Add "Introduce Monitoring to MCP" specification

Change-Id: I0d2277a9df8973f044a644f8fa2afa1487c54f70
This commit is contained in:
Éric Lemoine 2016-05-20 18:39:01 +02:00
parent 760961fc5b
commit 24c7fae07a
1 changed files with 277 additions and 0 deletions

View File

@ -0,0 +1,277 @@
=====================
Add Monitoring to MCP
=====================
This specification describes the initial work that will be done for adding
monitoring capabilities to MCP. The goal is to lay out the architecture for
collecting, storing and visualizing basic system metrics (CPU, memory, etc.).
Problem description
===================
Monitoring is a core aspect of MCP. The goal of the work discussed in this
specification is to introduce first elements of Monitoring in MCP.
Use Cases
---------
This specification covers the following:
* Collecting data with Snap
* Processing the data with Hindsight
* Storing the data into InfluxDB
* Visualizing the data with Grafana
This specification focuses on Monitoring, aspects related to Alarming are out
of scope.
Proposed change
===============
Collecting data with Snap
-------------------------
We will use `Snap`_ for collecting monitoring data. Snap will run on every
cluster node. At this stage only system statistics will be collected, i.e. CPU,
memory, disk, network, etc. The list of collected metrics will depend on what
is available in Snap.
The data collected by Snap will then published to Hindsight (described in the
next section). For that we will use Snap's `Heka publisher plugin`_.
.. _Snap: http://intelsdi-x.github.io/snap/
.. _Heka publisher plugin: https://github.com/intelsdi-x/snap-plugin-publisher-heka
Snap in Docker
--------------
Snap will run in a Docker container, so a ``Dockerfile`` will be written for
Snap in MCP.
Some Snap plugins aren't currently compatible with running into Docker
containers.
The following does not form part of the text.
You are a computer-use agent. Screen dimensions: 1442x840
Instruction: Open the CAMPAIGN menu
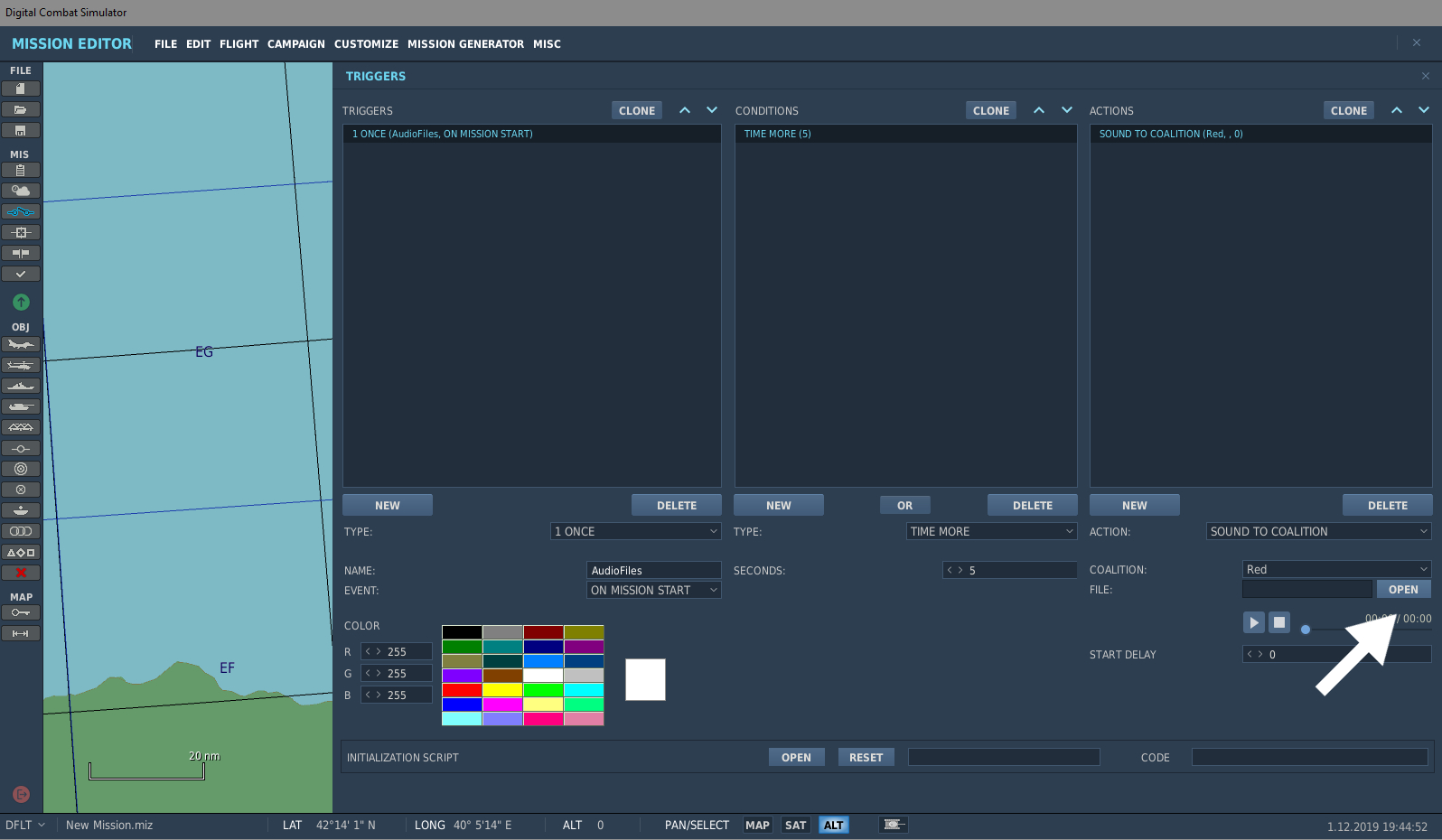pyautogui.click(x=295, y=43)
We've created GitHub Issues for these incompatibilities:
* https://github.com/intelsdi-x/snap-plugin-collector-cpu/issues/14
* https://github.com/intelsdi-x/snap-plugin-collector-processes/issues/11
* https://github.com/intelsdi-x/snap-plugin-collector-meminfo/issues/11
* https://github.com/intelsdi-x/snap-plugin-collector-disk/issues/6
* https://github.com/intelsdi-x/snap-plugin-collector-df/issues/8
* https://github.com/intelsdi-x/snap-plugin-collector-load/issues/8
* https://github.com/intelsdi-x/snap-plugin-collector-iostat/issues/9
* https://github.com/intelsdi-x/snap-plugin-collector-swap/issues/7
We will address these imcompatibilities with Pull Requests to Snap. Plugins
like the `df` and `iostat` use Unix commands internally (the `iostat` plugin
uses the `iostat` command for example). And in most cases these Unix commands
cannot be parameterized to read from another directory than `/proc`. This means
that these plugins will need to be eventually rewritten.
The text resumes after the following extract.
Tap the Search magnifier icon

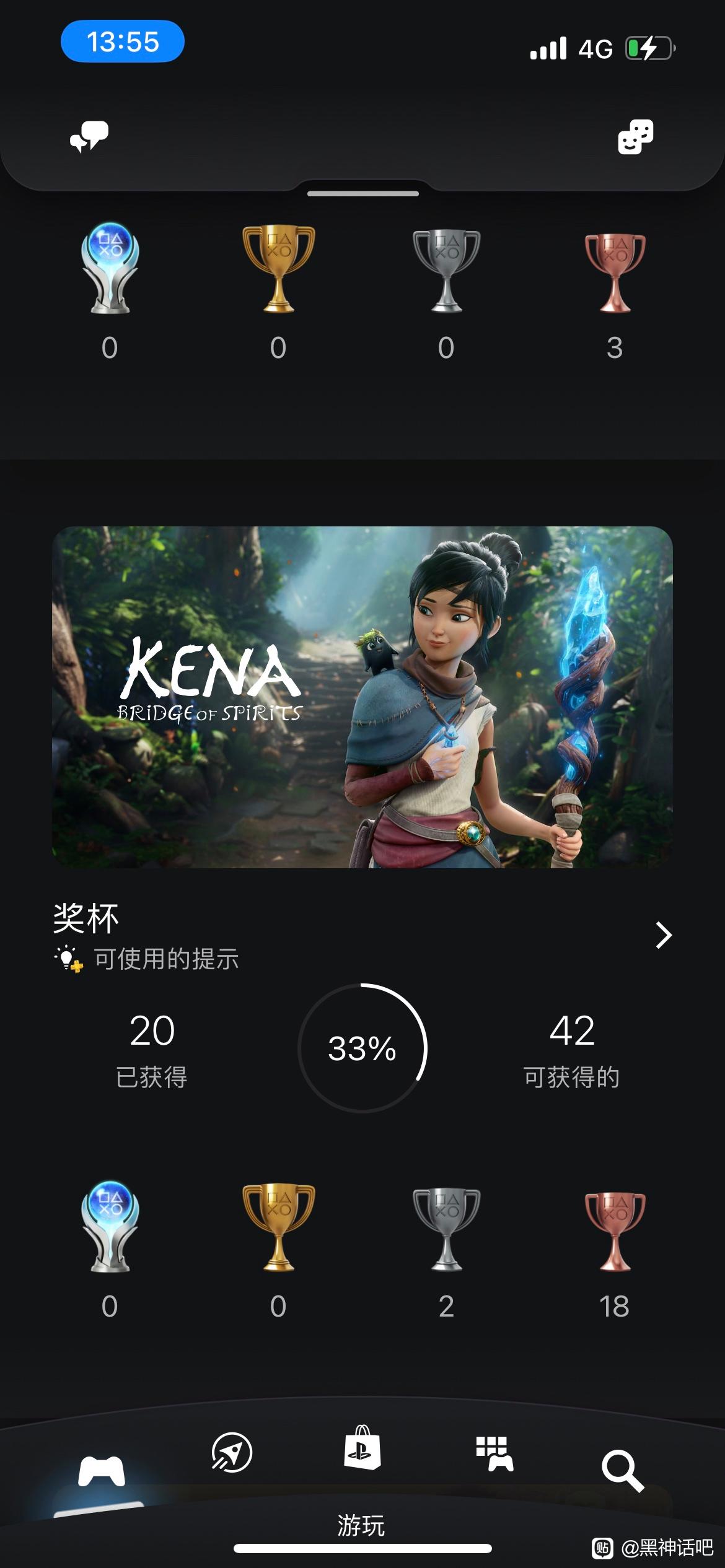(623, 1470)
Snap is in active development. We ourselves need to change Snap and create Pull
Requests. So it is important that we are able to build Snap from sources, as
opposed to depending on binary releases created by the Snap team.
Docker Hub includes `official images for Go (golang)`_, which are based on
`buildpack-deps`_ images. We're not going to rely of these images. Instead we
will rely on MCP's ``ms-debian-base`` image, and we will ourselves install the
build tools we need for building Snap. In this way we can remove the build
tools, and thereby minimize the weight of Docker images. The final Snap image
will just include the Snap binaries required for running Snap. The Go compiler
will for example not be present in the final image.
.. _official images for Go (golang): https://hub.docker.com/r/library/golang/
.. _buildpack-deps: https://hub.docker.com/_/buildpack-deps/
Processing the data with Hindsight
----------------------------------
The data collected with Snap will be published to `Hindsight`_. Like Snap,
Hindsight will run on each cluster node, and Snap will publish the collected
data to the Hindsight instance running on the same node (in the same ``Pod``).
Hindsight is a rewrite of Heka in C. It was created to address some issues
found in Heka (mainly performance issues). Hindsight is compatible with Heka,
in the sense that Lua plugins that work in Heka also work in Hindsight. And
Hindsight supports Heka's Protobuf format.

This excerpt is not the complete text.